Des ateliers de confection aux lignes d’assemblage des bébés

lundi 2 mars 2015


Sharmila Rudrappa - Biotechnologies et travail reproductif. Une perspective transnationale - Editions L’Harmattan - Cahier du Genre - Traduit de l’anglais - 2014 - pp. 59 à 86


L’article analyse les trajectoires d’emploi de femmes à Bangalore, dans le Sud de l’Inde. Employées dans l’industrie de la confection, certaines en viennent à vendre leurs ovules et à se proposer comme mères porteuses, avant de revenir vers leur activité initiale. Notre propos est notamment de démontrer que si ces femmes sont bien exploitées par une industrie des corps, elles n’en tirent pas nécessairement un sentiment d’aliénation.
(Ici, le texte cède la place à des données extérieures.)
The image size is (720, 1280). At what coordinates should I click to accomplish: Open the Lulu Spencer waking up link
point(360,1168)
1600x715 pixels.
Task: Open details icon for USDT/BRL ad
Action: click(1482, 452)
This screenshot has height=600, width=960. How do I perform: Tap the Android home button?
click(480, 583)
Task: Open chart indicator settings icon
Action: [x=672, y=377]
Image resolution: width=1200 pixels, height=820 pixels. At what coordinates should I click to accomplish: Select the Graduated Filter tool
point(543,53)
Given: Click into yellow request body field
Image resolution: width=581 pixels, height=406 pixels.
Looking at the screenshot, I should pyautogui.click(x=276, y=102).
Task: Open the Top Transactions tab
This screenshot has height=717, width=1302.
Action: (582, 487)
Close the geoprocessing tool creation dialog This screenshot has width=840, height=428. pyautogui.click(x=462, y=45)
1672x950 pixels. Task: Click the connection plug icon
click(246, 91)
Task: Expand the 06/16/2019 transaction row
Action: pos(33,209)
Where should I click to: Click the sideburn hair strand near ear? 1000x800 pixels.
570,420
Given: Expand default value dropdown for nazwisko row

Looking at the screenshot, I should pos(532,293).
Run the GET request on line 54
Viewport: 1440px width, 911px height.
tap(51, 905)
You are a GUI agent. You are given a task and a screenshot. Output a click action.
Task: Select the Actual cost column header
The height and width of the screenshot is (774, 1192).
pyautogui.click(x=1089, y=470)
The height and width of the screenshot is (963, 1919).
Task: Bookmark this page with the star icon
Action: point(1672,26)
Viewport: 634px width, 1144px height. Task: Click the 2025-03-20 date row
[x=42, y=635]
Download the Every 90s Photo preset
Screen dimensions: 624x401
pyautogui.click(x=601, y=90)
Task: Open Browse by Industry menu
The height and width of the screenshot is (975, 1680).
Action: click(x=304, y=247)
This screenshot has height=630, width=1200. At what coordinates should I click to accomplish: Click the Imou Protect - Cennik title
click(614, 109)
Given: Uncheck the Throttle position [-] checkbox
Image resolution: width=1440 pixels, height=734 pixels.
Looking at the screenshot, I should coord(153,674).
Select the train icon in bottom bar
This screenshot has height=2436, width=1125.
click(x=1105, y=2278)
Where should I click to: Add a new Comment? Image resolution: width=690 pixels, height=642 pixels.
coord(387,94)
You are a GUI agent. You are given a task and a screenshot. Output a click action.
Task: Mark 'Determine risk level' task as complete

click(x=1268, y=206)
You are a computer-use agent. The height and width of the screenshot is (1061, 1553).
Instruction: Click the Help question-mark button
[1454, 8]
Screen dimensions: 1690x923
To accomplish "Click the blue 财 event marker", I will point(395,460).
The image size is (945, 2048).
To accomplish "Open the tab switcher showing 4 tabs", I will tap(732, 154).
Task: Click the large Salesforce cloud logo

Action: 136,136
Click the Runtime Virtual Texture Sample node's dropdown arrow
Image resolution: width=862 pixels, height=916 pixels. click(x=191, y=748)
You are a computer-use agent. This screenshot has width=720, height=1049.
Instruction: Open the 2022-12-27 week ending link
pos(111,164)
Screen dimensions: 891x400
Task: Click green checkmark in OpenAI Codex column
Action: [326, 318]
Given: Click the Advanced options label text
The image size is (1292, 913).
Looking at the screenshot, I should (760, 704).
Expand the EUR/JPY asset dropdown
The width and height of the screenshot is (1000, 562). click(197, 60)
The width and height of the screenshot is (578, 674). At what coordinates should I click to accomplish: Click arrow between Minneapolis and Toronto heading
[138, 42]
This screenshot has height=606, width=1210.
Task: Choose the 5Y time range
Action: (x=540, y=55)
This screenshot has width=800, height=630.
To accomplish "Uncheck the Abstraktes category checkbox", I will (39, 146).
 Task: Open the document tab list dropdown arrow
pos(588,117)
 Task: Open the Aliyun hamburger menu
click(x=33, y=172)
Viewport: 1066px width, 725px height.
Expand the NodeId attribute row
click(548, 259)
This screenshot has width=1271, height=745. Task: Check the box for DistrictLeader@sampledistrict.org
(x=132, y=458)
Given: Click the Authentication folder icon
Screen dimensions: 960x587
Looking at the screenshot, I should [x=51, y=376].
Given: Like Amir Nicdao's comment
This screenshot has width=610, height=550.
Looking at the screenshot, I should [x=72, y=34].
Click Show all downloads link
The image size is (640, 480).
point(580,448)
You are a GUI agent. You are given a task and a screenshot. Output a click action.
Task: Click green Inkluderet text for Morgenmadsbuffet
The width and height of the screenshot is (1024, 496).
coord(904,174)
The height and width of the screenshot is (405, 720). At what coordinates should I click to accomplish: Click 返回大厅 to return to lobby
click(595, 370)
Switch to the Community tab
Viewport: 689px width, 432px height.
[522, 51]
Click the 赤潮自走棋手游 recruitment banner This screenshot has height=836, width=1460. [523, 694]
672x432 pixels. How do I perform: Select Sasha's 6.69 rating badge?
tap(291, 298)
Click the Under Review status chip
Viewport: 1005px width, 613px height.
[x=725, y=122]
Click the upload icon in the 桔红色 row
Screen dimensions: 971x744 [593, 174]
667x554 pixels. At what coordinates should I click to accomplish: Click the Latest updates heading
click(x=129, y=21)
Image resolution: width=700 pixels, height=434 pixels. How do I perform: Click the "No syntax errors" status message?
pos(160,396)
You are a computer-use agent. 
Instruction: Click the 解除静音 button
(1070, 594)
De manière perverse, cette forme accentuée d’exploitation physique est vécue comme le moyen d’échapper au déclassement social. Ainsi, de nombreuses mères porteuses soulignent leur déclassement du fait du genre, qui explique leur position d’infériorisation dans la sphère privée, le fait qu’elles gagnent des salaires inférieurs à ceux de leurs époux, et le harcèlement sexuel qu’elles subissent dans l’industrie du vêtement. Dans ce contexte, leur accès à des revenus importants du fait de l’utilisation de leurs capacités reproductives constitue une forme de revanche, qui renforce leurs possibilités pour négocier des espaces d’autonomie au sein de leurs foyers au sens large, consolidant ainsi leurs positions sociales.